FOTR 'Directors Cut' (aka EE) - sublime

Posted on 2011.06.15 at 16:58


Lavender Took
lavendertook at 2011-06-17 05:07 (UTC) (Link)
I didn't notice Hugo's eyes, this time, but Isuldur's eyes really struck me, and I don't know if I missed it before or if it is the remastering that I saw distinct gold rings in his eyes. I wonder if someone was having symbolic fun in turning up the contrast between the layers in his iris. (-,

Yes, the maps, Lee's illustration of a face on Bilbo's desk, the text on the pages of Frodo's book, the script on the outside of Aragorn's book were all sharper. But conversely, I thought the focus on everything around Bilbo as he scurried back and forth getting the table set for Gandalf was way more blurred.
mechtild at 2011-06-17 06:58 (UTC) (Link)
Yes! I saw that Lee drawing on Bilbo's desk, too, now that you mention it. I recognized it from his book of LOTR drawings, or it is one from the same series. (I think they appear in the end credits of ROTK, too.)

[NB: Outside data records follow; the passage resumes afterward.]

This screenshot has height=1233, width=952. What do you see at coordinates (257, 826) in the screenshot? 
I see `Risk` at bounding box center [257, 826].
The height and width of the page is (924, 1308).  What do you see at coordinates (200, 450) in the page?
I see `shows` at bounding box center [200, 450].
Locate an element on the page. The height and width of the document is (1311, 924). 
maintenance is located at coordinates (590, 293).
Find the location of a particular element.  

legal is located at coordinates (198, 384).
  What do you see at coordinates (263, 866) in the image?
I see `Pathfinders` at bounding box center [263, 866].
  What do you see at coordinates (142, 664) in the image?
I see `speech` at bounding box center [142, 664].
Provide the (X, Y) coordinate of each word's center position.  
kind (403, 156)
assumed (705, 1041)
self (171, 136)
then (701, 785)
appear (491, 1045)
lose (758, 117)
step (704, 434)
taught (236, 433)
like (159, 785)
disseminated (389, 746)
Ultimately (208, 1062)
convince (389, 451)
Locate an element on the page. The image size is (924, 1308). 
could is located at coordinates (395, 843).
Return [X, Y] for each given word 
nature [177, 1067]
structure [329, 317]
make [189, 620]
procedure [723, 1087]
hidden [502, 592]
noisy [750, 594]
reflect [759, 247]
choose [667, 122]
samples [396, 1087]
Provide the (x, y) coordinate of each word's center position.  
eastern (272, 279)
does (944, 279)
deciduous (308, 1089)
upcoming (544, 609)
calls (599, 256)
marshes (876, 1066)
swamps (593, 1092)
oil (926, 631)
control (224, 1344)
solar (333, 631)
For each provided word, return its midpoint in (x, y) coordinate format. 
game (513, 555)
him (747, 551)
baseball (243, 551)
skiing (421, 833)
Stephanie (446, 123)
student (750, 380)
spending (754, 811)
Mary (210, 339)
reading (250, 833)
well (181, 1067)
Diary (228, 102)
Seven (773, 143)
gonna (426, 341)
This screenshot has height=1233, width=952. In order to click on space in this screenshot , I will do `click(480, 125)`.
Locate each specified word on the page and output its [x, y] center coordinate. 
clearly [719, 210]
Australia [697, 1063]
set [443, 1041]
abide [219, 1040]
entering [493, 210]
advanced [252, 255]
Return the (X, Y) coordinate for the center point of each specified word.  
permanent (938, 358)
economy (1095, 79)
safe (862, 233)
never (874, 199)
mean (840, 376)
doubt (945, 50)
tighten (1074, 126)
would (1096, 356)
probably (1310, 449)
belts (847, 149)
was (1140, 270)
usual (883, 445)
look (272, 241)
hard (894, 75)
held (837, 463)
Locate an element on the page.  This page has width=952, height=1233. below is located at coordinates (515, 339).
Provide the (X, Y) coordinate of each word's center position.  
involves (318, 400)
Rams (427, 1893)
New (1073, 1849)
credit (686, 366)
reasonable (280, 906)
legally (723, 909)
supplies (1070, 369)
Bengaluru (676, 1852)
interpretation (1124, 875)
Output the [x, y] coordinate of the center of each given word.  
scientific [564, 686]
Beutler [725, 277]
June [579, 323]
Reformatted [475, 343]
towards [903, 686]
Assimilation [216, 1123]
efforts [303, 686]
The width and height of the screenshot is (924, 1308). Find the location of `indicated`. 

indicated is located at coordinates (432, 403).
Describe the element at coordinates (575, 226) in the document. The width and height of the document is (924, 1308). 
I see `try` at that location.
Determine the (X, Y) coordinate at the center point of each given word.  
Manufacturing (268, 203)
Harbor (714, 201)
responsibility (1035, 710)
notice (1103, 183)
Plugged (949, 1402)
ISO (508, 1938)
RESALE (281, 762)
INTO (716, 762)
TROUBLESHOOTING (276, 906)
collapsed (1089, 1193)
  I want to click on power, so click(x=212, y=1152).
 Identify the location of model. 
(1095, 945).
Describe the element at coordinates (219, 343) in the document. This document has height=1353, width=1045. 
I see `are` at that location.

I didn't notice the blur you mention, but I read about the blurring in general in a review of the Blu-ray disc on a geeky DVD review site. It actually had a name, and is something that happens when they high-def sequences that don't have enough resolution to work with, or something like that. I wish I could find that review again, but it talked at length about the downside of making Blu-rays from films before high definition was out there. Something called smudging is one of them. Also I think there's an effect that over-outlines things. These things are considered faults, of course.

No, I totally missed the Rings reflected in Isildur's eyes. DOH. I really, really could see the multi-light reflections in Galadriel's eyes, though. :) I had wondered, re Elrond's eyes, whether Hugo was wearing contacts lighter than the colour of his own eyes to play Elrond, but that the contacts didn't extend all the way across his own darker irises. Since I've never seen Weaving in high def in anything else (or on the big screen at all in close-ups), I really don't know if that is a natural feature of his own eyes.

You ask such interesting questions, Lavender, I wonder if there's an article somewhere that talks explicitly about what the process actually is, in "digitally remastering" something.